How many Japanese people climb Kilimanjaro annually?
It is estimated that approximately 792 Japanese individuals embark on the challenging journey to climb Mount Kilimanjaro each year. These adventurous souls from Japan are drawn to the allure of Africa’s highest peak, seeking the exhilaration of conquering its summit and immersing themselves in the majestic beauty of Tanzania. Mount Kilimanjaro serves as a beacon for mountaineers worldwide, and the Japanese climbers add their unique spirit and determination to the international community of adventurers who strive to reach its pinnacle. With their passion for exploration and a deep appreciation for nature’s wonders, these Japanese climbers make their mark on Kilimanjaro and create unforgettable memories along the way.
How much it costs to climb Kilimanjaro in Japanese Yen
Here are the costs to climb Kilimanjaro in Japanese Yen against the USD:
- Marangu route– 6 days from USD 1,695 (Approximately ¥186,450)
- Machame route – 7 days from USD 1,985 (Approximately ¥218,350)
- Crater Camp route– 7 days from USD 2,895 (Approximately ¥318,450)
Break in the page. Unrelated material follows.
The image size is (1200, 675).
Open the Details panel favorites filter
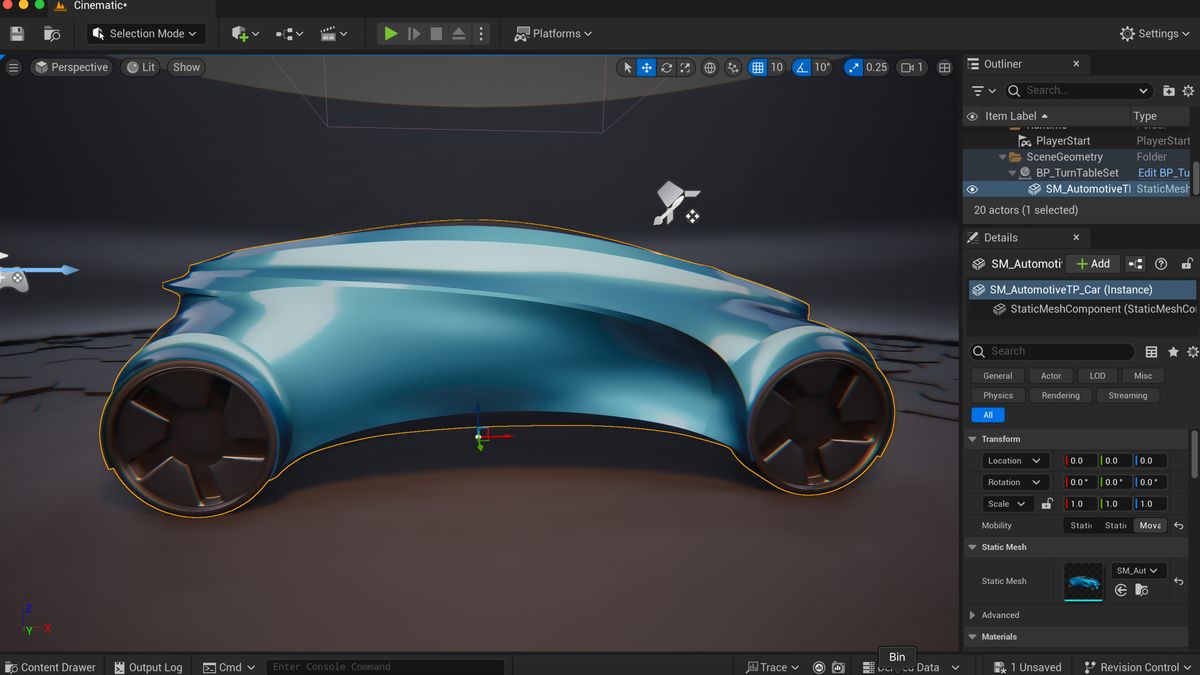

- Rongai route – 7 days from USD 1,885 (Approximately ¥207,350)
- Lemosho route– 8 days from USD 2,350 (Approximately ¥258,350)
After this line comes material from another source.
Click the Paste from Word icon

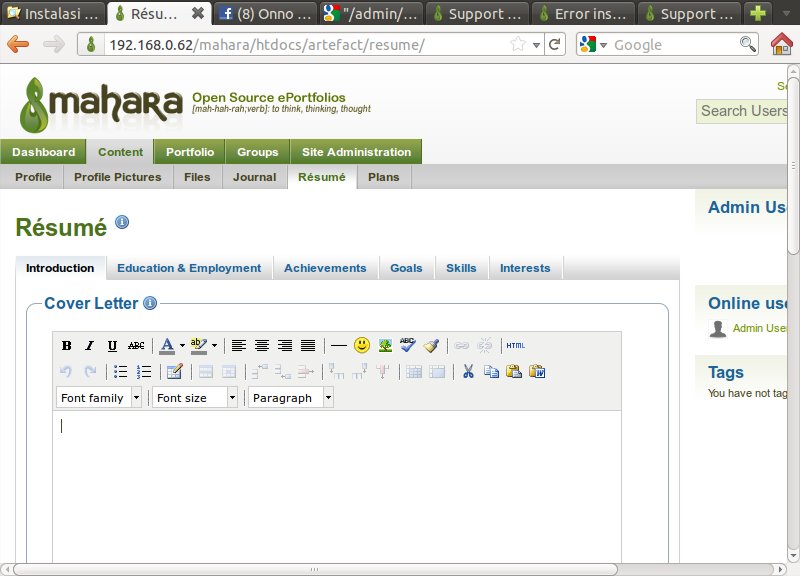(x=537, y=372)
- Northern Circuit route – 9 days from USD 2,545 (Approximately ¥279,950)
Please note that the prices mentioned above are approximate values in Japanese Yen based on the exchange rate at the time of writing. The actual conversion rate may vary depending on the current exchange rate. Climbing Kilimanjaro is a significant adventure that requires careful planning, preparation, and guidance from experienced guides to ensure a safe and successful ascent. The cost typically includes various services, such as park fees, accommodation, meals, guide and porter services, and sometimes additional amenities. It’s essential to choose a reputable tour operator that provides quality services and prioritizes safety during the climb.
The Northern Alps, Hida Mountains
The Northern Alps, also known as the Hida Mountains, is a spectacular mountain range located in central Japan. Stretching across the prefectures of Nagano, Toyama, and Gifu, these majestic peaks offer breathtaking alpine scenery and outdoor adventures for nature enthusiasts and climbers alike.
Mount Hotaka, the tallest peak in the Northern Alps, stands proudly at an elevation of 3,190 meters (10,466 feet). Its impressive summit attracts climbers from around the world seeking the thrill of conquering its challenging slopes and experiencing the awe-inspiring views from the top.
Another renowned peak in the range is Mount Yari, known for its distinct triangular shape and rugged beauty. It is a popular destination for experienced hikers who relish the challenge of ascending its steep and rocky trails.
The Northern Alps also boast stunning valleys, glacial lakes, and cascading waterfalls, creating a serene and picturesque landscape that captivates visitors. The Kamikochi area, nestled within the range, is particularly famous for its pristine beauty and is a favorite spot for nature lovers seeking tranquility and inspiration.
Throughout the year, the Northern Alps offer various recreational activities such as hiking, camping, and skiing during the winter months. The region’s natural beauty and cultural significance have earned it a place as one of Japan’s most cherished and revered mountain ranges.
Whether you’re a seasoned mountaineer or a leisurely explorer, the Northern Alps’ grandeur and serenity beckon you to immerse yourself in the wonders of Japan’s alpine wilderness.